The slope-intercept form of a linear equation is a way to easily understand the line in terms of its slope and y-intercept. It's written as:\[y = mx + b\]Where:

• \( m \) is the slope of the line, indicating its steepness and direction.
• \( b \) is the y-intercept, which tells you where the line crosses the y-axis.

This form is especially useful for graphing because you can quickly plot the y-intercept on the graph and use the slope to find other points on the line. The slope describes how much \( y \) changes for a one-unit change in \( x \). For instance, in the exercise, transforming both equations into slope-intercept form helps immediately see they are actually the same line: \( y = \frac{1}{2}x - 4 \). This indicates that they have identical slopes and y-intercepts.

A system of equations is termed as consistent if it has at least one solution. These systems can be either independent or dependent.

• A consistent and independent system has exactly one solution, meaning the lines intersect at a single point.
• On the other hand, a consistent and dependent system means the equations indeed describe the same line, leading to infinitely many solutions.
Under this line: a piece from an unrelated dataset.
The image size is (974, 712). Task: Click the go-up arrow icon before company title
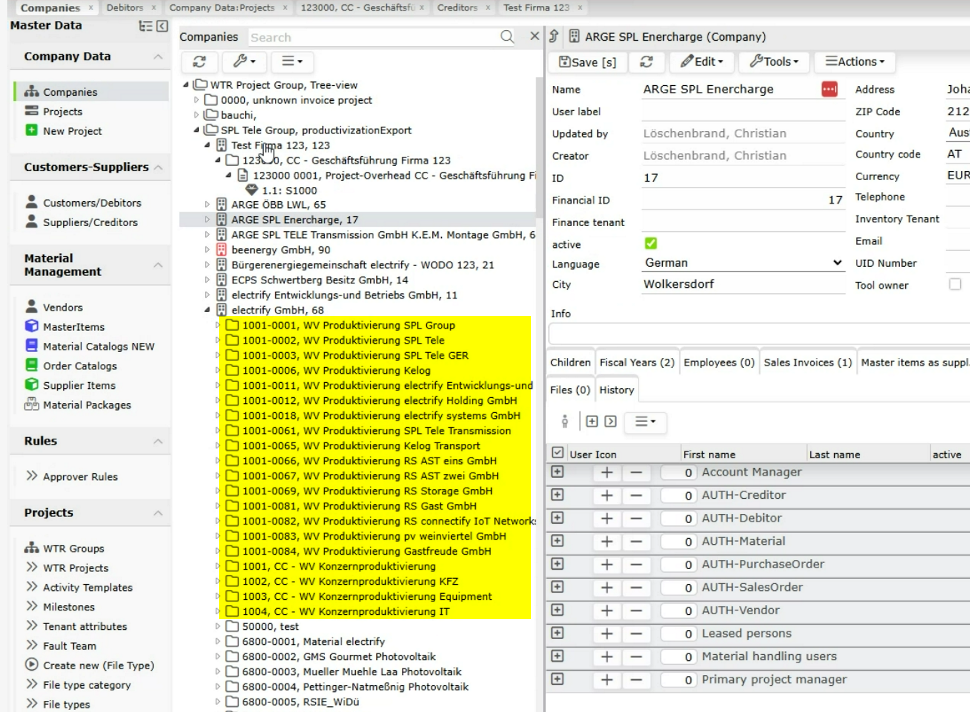(554, 37)
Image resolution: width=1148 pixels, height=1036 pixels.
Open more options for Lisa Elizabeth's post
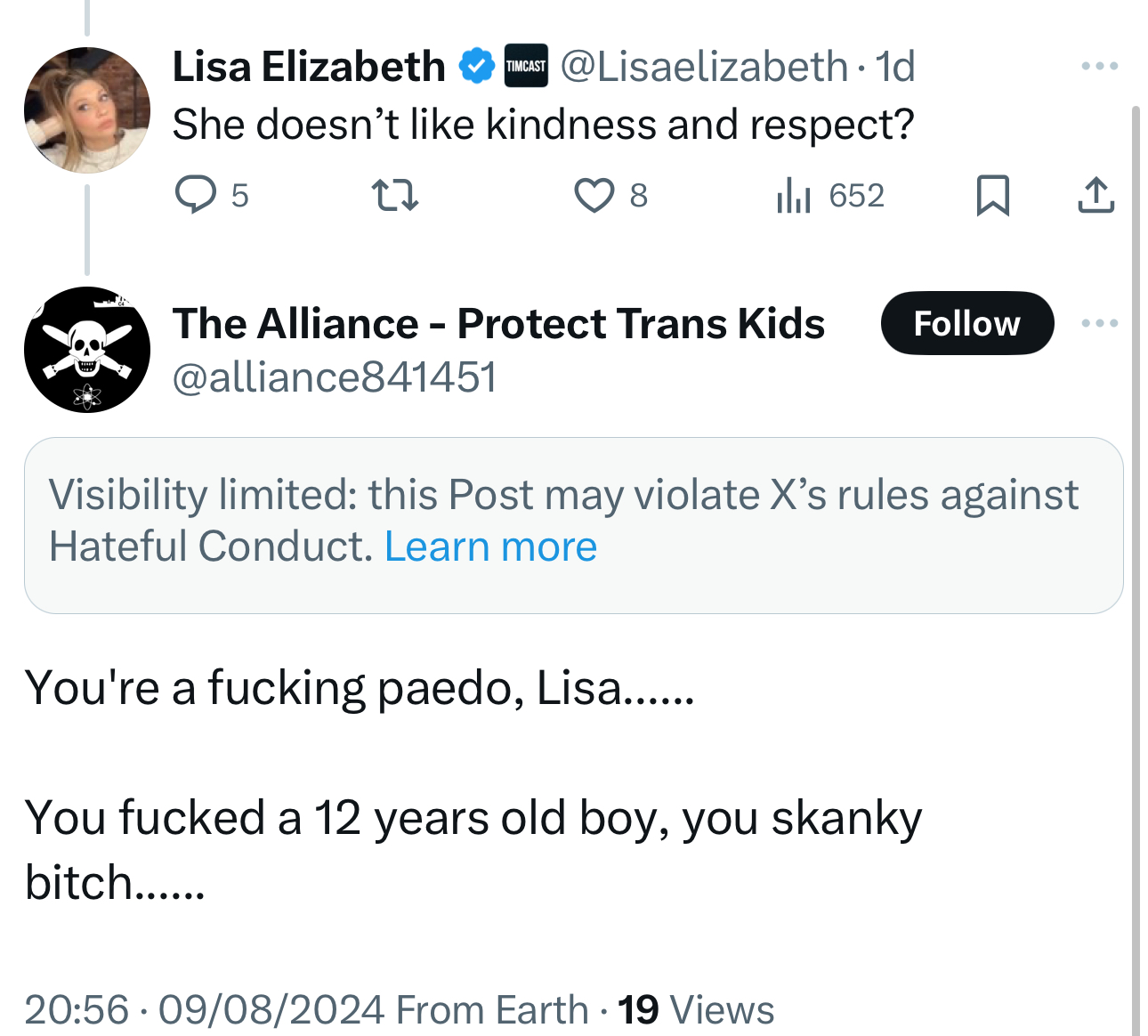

In the exercise provided, after transforming both equations into slope-intercept form, they become identical, pointing to a consistent and dependent system because every point on the line is a solution.
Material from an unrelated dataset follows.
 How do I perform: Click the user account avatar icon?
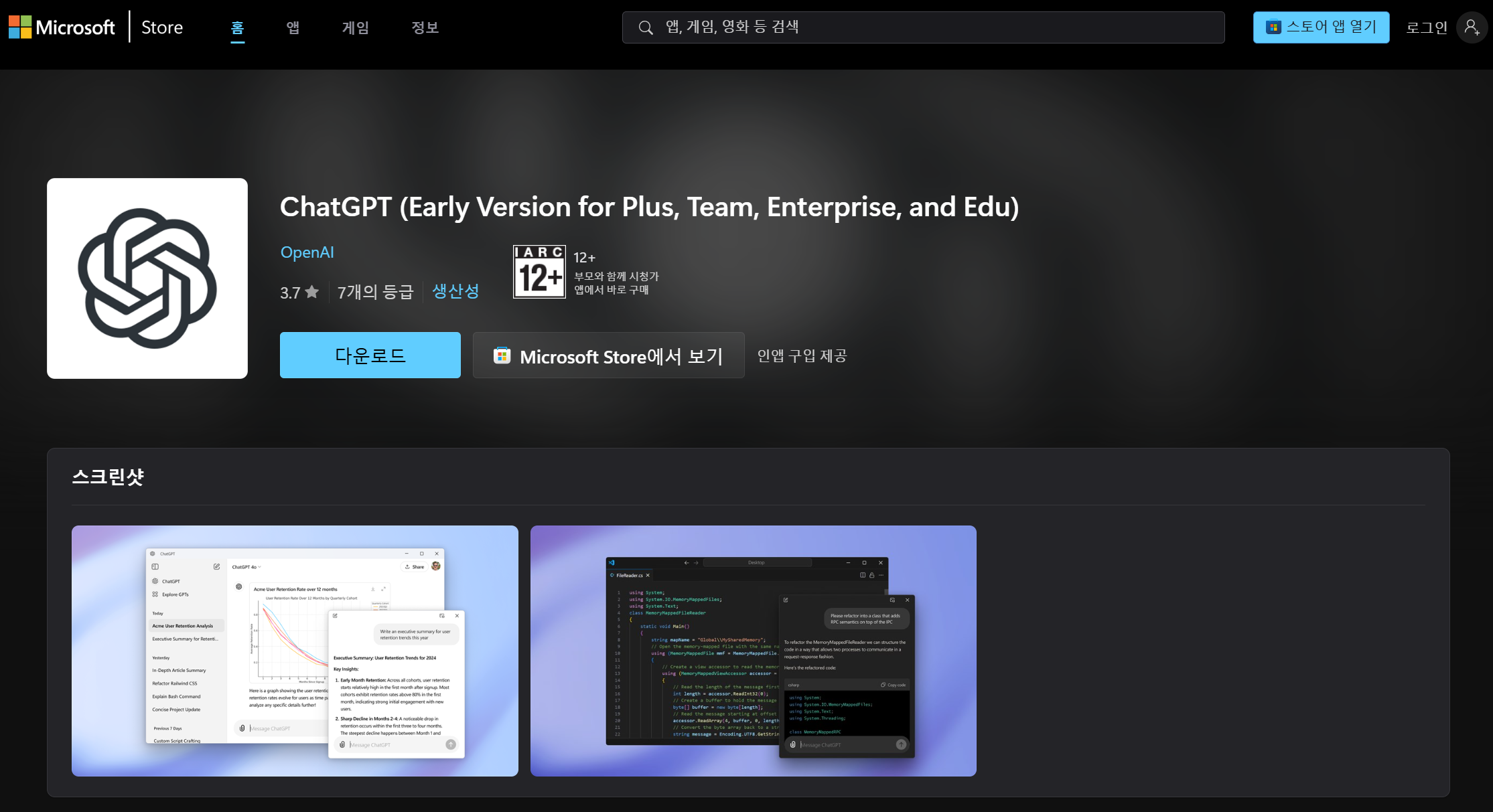[x=1472, y=27]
Dependent systems of equations occur when multiple equations describe the same line. In other words, every solution of one equation is also a solution of another. This normally leads to infinitely many solutions, unlike independent systems with unique intersections.

• For example, if two lines have the same slope and y-intercept, they are dependent, as they overlap completely.
• In the provided problem, both equations, once simplified, resulted in \( y = \frac{1}{2}x - 4 \).
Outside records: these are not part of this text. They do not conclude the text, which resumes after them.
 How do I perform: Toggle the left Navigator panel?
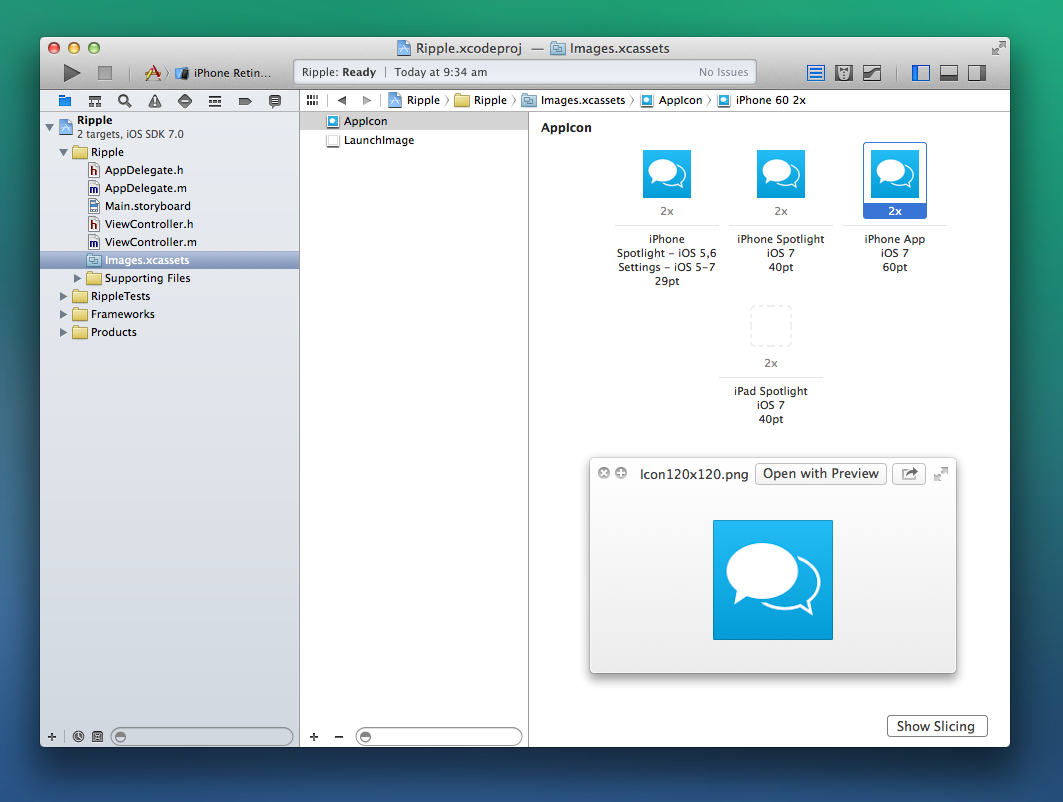(921, 73)
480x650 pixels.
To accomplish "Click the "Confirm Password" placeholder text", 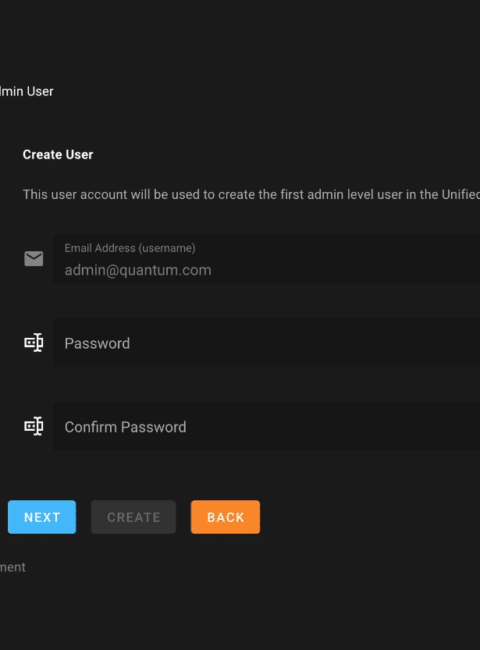I will point(125,427).
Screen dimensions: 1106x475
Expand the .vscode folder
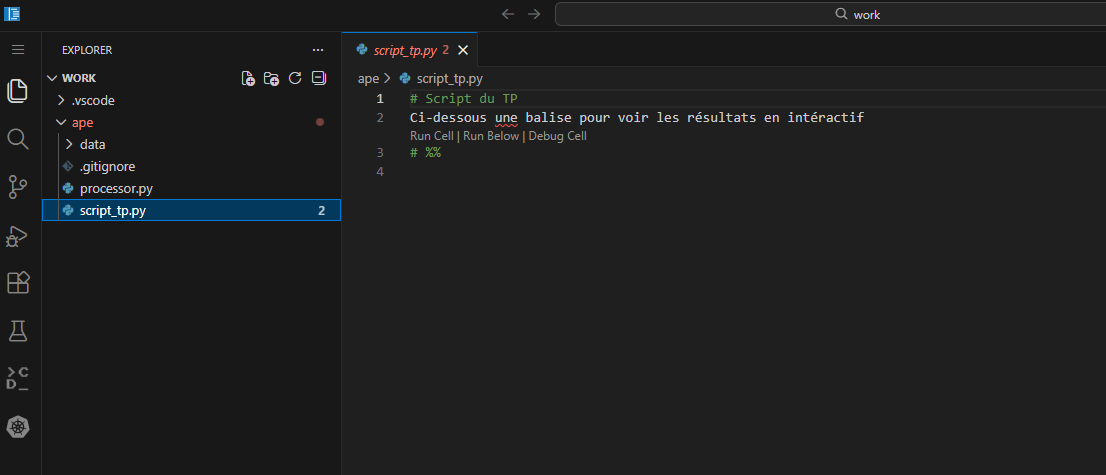pos(93,100)
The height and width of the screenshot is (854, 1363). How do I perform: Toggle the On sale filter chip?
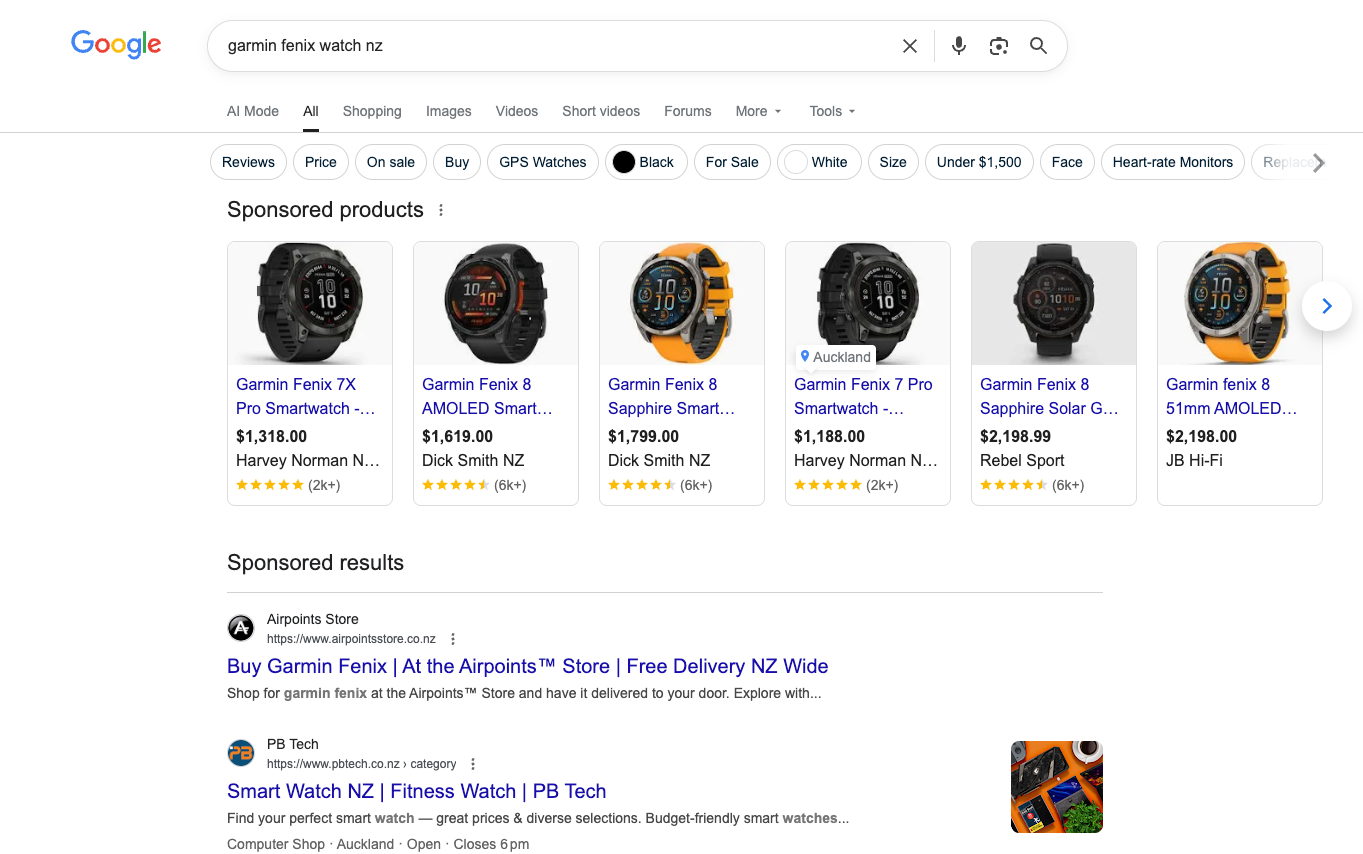(390, 162)
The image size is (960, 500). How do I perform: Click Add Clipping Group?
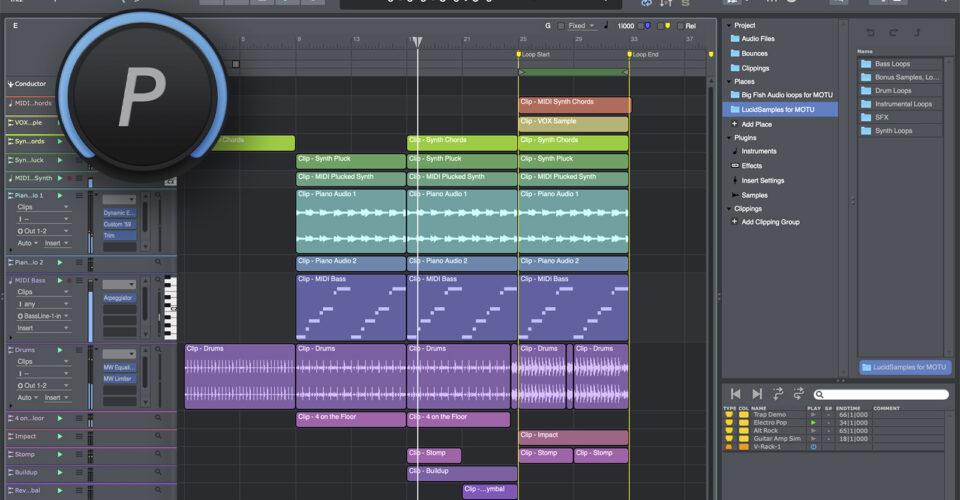pyautogui.click(x=770, y=222)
This is a classic example of a dependent system, where both routes lie perfectly over each other on a graph.

Solving a system of equations can be done through various methods, including graphing, substitution, or elimination. However, graphing offers a visual solution, showing where lines intersect.

• Start by converting equations to slope-intercept form, like in the exercise, to easily plot them.
• If two lines appear superimposed, as seen here, they represent a dependent system with infinite solutions.
• In contrast, if you find a clear intersection point, you've identified an independent, consistent system with a unique solution.

The process of solving these equations reveals critical relationships between the lines, ultimately helping to classify the system correctly.